Looking at key details, falling home prices and inventory accumulation have emerged as two major warning signs. The median sales price of new homes dropped to $400,500, marking not only a 4.5% month-over-month decrease but also a 6.8% year-over-year decline, setting a recent low. At the same time, due to a slowdown in destocking, the supply timeline of new home inventory surged significantly to 9.7 months, the highest level since October 2022. In terms of regional performance, sales in all four major US regions suffered across-the-board declines, with the Northeast and Midwest hit the hardest, experiencing monthly plunges of 44.7% and 33.9%, respectively.
Exploring the main causes of this sharp sales decline, analyses by institutions such as Realtor.com and Zillow pointed out that although the 30-year fixed mortgage rate had fallen to a three-year low of 6.11%, potential buyers did not enter the market as expected. On the one hand, parts of the US experienced severe winter storms in January, heavily disrupting physical home viewings and signing activities; on the other hand, consumers' mounting anxiety regarding the economic outlook and job stability shifted homebuyers toward a wait-and-see attitude, offsetting the incentives brought by declining interest rates and builder concessions.

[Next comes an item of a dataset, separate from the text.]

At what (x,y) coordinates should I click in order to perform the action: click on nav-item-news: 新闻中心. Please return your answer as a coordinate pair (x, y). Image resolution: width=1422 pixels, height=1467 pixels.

Looking at the short term (1-2 months), as weather disruptions fade and home prices return to more reasonable levels, suppressed deferred buying demand is expected to return to the market during the spring sales season, with some analysts anticipating a rebound or upward revision in next month's sales data. However, looking further to the medium term (3-6 months), the housing market recovery still faces substantial tests. If inflation cooling falls short of expectations or geopolitical factors push up Treasury yields, causing mortgage rates to climb again, coupled with potential further softening of the overall labor market, new home buying sentiment may struggle to escape its slump. By then, the pressure on builders to clear inventory will continue to intensify.